PAGE EXTRACT =>
⁂

Brad Barr-USA TODAY Sports

The Arizona Fall League is a tool for teams to get a few of their minor league players some extra work. It's usually not full of top prospects, nothing is on the line in its games, and the stats are essentially meaningless. One thing that the AFL does have going for it, though, are PITCHf/x cameras.

When a prospect goes to the AFL, we fans get a window into what his stuff looks like that we normally wouldn't for minor league pitchers. So far I've profiled:

The final pitcher that the Rays sent to the Arizona Fall League in 2014 was Zach Cooper.

Zach Cooper AFL 2014
Clicking on the image will enlarge it, or you can view an interactive version that will let you filter by pitch types and give information on each individual pitch. The classifications are my own.

Here are the averages:

Pitch Velocity Horizontal Run Vertical Rise
FA 92.5 -5.7 10.2
FC 90.1 -3.6 10.4
CH 84.1 -5.5 6.1
SL 82.7 1 2.4

I decided to break off some of the fastballs into a separate grouping of cutters, because those fastballs with less horizontal run also tended to be slower. There's a decent trance he's not actually using a different group, and rather that the differences I've seized on our just random variation.

⁂

PARTS OF THE EXERCISE =>
1. According to the Arizona Fall League article, why were some of Zach Cooper's fastballs classified separately as cutters? Answer in one to three sentences.
2. Write the next part of the article on Zach Cooper's Arizona Fall League pitches, starting after its final sentence.
The data that follow have no connection to the Arizona Fall League article above.

⁂

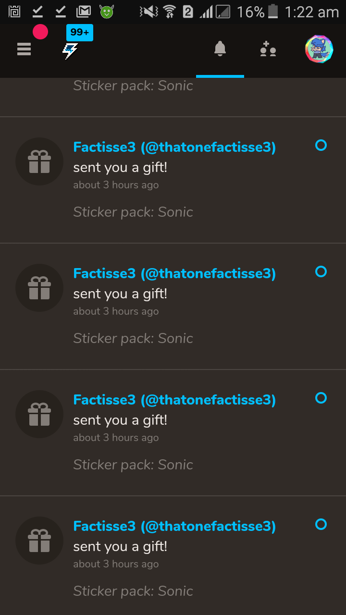Tap the gift icon of the first full notification
This screenshot has height=615, width=346.
click(x=39, y=161)
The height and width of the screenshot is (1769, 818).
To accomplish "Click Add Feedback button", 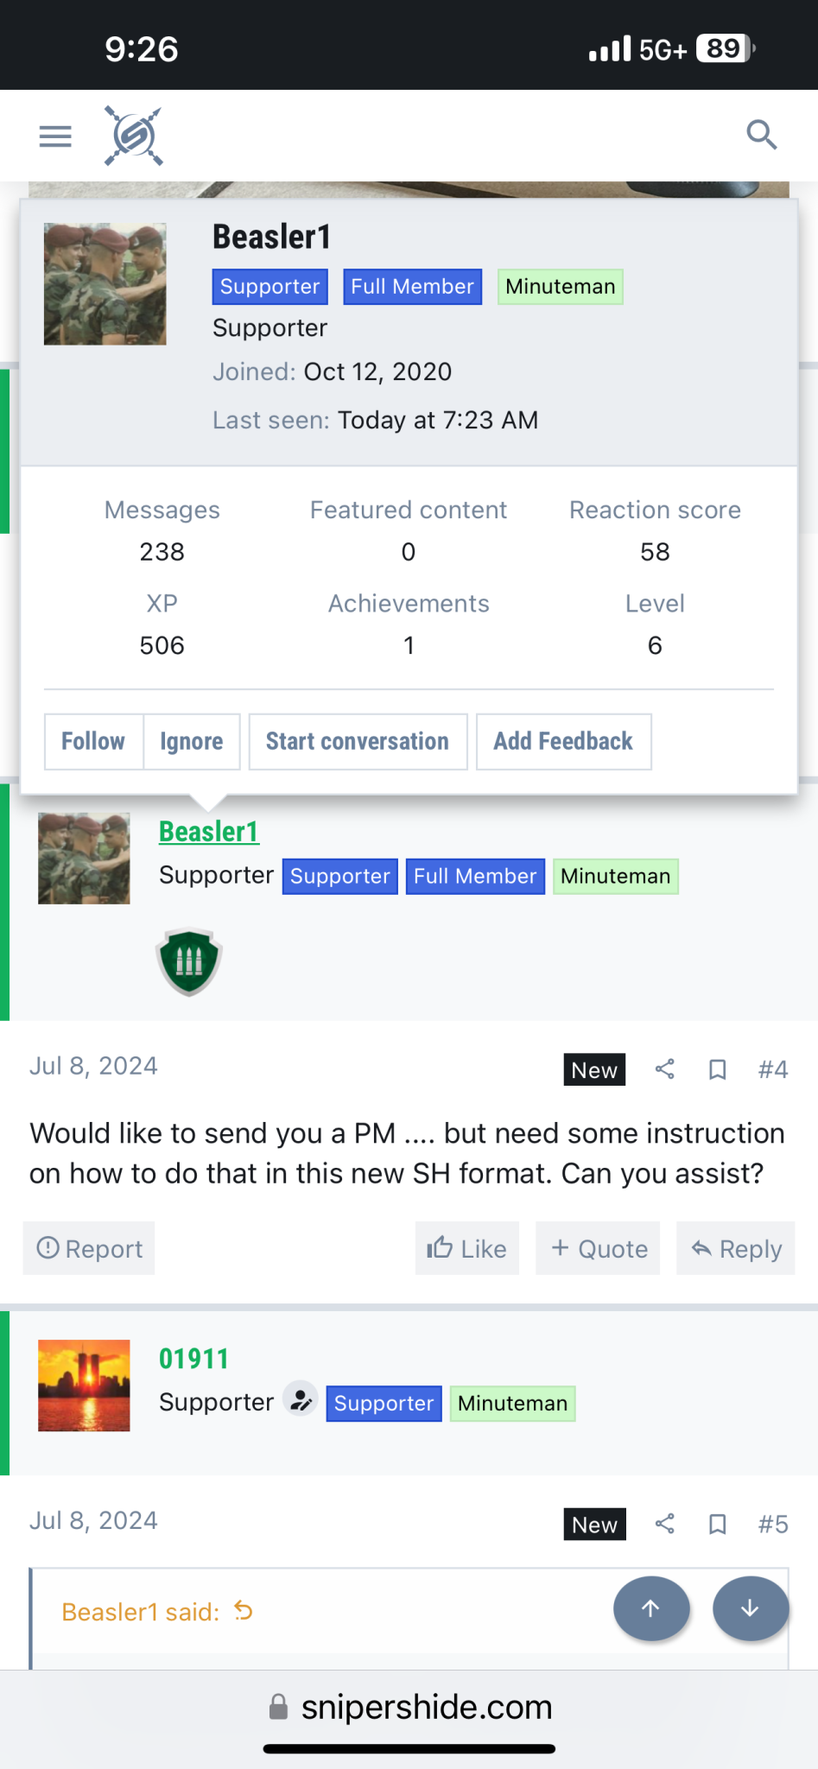I will (x=563, y=741).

⁂

ANSWERS FOR THE TASKS =>
1. Cooper's fastballs with less horizontal run also tended to be slower, so they were grouped separately as cutters. The cutter averages show 90.1 mph and -3.6 horizontal run, against 92.5 mph and -5.7 for the other fastballs.

2.
For the other pitchers in this series, I've identified a major league pitcher with similar raw stuff, in order to supply an image for minor league guys who we don't normally get to see. I'm not going to do that with Cooper because (a) there's not really a lot that's interesting about these averages and (b) I don't think that they tell us much about Zach Cooper the possible future major league player—he's clearly a work-in-progress now. Consider:

  • There's a six inch difference between his changeup that ran the most and his changeup that ran the least.
  • Or maybe those two changeups near the middle are sliders, in which case there's a six inch difference between his biggest and smallest slider.
  • With that in mind, how certain are we that he's cutting his fastball purposefully, and not just having it do one thing one time, and another the next?
So here's the point. I wouldn't call what Zach Cooper flashed in the AFL "major-league stuff," but the Rays obviously think there's something worth pursuing there, or they wouldn't send him to Arizona for the extra work. Here's what Baseball America had to say about him when he was drafted in the fifteenth round back in 2012:
A successful starter at Central Michigan since midway through his sophomore season in 2010, Cooper profiles as a reliever in pro ball. He's just 5-foot-10 and 190 pounds and lacks the command to stick in a pro rotation, but he has the stuff to be a weapon out of the bullpen. He can maintain a 91-93 mph fastball deep into games and has hit 95 in the past, so his velocity figures to increase in shorter stints. He flashed a wipeout slider in the past but it's more of an average pitch now, occasionally flattening out.
At 83 mph, that doesn't look like a wipeout slider right now, but if Cooper were to maintain three inches of run on it, like he flashed on a few of these pitches, then maybe it could be.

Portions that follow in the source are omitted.